The company has maintained its dividend per share guidance for FY24 at JPY194, reflecting an estimated payout ratio of 74%, and a yield of 4.7%, based on the current price level.
Optimistic view on the stock by analysts
The company is currently valued at a P/E of 14.3x, based on the estimated FY24 EPS of JPY283, at par with the global peer average of 14.3x. Historically, over the past 10 years, Japan Tobacco’s average P/E stood at 13.9x. However, valuation through the EV/EBITDA approach yields a lower multiple of 7.6x, compared to a global peer average of 11.9x. The company’s stock has delivered modest returns of over 5% in the past 12 months. A total of 9 analysts have covered the stock, with 3 of them giving a ‘Buy’ rating and 1 suggesting “Outperform’ for an average target price of JPY4,600 for an upside of over 15% from the current levels. The analysts have consistently revised the FY24/25 revenue and EPS estimates upward, implying bullish sentiments and encouraging outlook.
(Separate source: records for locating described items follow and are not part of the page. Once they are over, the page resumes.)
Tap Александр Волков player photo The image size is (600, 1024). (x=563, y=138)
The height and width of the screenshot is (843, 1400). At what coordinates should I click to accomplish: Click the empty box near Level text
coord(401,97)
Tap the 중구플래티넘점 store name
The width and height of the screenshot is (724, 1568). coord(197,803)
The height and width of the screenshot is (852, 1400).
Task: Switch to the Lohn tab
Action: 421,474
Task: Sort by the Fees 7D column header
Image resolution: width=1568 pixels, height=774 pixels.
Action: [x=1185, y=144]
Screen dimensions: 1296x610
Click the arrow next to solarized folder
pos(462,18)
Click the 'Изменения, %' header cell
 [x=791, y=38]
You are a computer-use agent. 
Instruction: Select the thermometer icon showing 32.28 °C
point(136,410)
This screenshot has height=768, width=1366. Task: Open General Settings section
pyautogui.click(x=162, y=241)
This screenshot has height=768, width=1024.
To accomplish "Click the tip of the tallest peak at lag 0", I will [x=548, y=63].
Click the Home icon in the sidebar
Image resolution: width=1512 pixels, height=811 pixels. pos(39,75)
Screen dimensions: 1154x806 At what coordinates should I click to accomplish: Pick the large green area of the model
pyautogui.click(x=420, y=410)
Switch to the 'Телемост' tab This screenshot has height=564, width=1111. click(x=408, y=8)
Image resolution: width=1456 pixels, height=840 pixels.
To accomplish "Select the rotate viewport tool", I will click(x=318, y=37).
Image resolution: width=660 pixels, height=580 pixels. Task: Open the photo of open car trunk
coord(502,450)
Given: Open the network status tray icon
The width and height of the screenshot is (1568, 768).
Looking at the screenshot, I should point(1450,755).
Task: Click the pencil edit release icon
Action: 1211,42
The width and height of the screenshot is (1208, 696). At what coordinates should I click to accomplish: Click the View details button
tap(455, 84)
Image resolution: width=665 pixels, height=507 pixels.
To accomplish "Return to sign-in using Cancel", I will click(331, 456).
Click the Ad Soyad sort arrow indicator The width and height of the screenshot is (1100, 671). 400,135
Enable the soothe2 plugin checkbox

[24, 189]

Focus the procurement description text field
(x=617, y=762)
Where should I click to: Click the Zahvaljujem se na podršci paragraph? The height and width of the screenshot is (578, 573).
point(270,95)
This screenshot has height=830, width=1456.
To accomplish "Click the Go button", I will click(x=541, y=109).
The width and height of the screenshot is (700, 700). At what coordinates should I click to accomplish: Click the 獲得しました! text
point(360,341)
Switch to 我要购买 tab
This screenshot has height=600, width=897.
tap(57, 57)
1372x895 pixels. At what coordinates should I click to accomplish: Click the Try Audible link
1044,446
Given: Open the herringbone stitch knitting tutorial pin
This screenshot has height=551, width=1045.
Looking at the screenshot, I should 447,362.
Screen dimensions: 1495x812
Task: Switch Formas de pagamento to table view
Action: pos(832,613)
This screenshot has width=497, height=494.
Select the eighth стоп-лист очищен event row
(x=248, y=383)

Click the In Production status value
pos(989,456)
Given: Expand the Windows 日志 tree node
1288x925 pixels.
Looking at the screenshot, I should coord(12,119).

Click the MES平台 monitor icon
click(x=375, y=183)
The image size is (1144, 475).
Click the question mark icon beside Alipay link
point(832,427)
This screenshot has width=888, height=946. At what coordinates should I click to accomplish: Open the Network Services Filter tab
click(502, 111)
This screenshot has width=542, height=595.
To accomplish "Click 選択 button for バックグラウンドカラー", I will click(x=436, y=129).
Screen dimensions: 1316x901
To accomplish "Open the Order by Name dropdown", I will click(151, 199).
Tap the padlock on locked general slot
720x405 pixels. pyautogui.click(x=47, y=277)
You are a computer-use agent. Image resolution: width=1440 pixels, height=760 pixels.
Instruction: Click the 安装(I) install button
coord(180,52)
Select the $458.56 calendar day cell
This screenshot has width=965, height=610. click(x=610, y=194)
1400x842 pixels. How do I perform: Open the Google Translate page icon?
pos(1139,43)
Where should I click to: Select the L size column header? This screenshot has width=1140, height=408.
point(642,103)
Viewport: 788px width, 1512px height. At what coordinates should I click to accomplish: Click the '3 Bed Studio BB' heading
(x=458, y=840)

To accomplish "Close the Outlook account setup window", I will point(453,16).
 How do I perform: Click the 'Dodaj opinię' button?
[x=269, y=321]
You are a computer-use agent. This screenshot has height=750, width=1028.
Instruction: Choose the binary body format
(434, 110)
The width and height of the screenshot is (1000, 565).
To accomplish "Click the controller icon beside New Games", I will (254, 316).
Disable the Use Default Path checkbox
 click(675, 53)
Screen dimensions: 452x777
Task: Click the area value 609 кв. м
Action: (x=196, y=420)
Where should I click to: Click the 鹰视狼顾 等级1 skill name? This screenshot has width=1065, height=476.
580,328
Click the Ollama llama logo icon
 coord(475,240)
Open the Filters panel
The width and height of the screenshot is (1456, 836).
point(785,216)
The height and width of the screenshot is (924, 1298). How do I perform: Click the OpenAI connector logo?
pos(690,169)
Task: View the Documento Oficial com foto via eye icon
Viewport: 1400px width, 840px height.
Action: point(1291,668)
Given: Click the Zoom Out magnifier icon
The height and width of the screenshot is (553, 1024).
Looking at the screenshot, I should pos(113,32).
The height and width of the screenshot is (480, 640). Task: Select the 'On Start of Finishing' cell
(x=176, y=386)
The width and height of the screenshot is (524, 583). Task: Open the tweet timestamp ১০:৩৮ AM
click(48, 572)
Overall, the company’s long-term fundamentals look strong, driven by sustained pricing growth in the tobacco business, volume growth for Ploom, dominance in the HTS segment, and strength in cash profile. Moreover, the recent acquisition of VGR would enable the company to raise its market share from 2.4% to 8.2% in the US and become the 4th largest tobacco player in the region. However, it is to be noted that the tobacco industry is subject to high regulations, which may make the sales very volatile and impact the top-line growth of the company. Moreover, tobacco products are subject to additional taxes in addition to sales tax or VAT, with some countries mulling to increase tax further from a public health standpoint. Notwithstanding the risks, the company continues to move ahead, aided by organic as well as inorganic growth.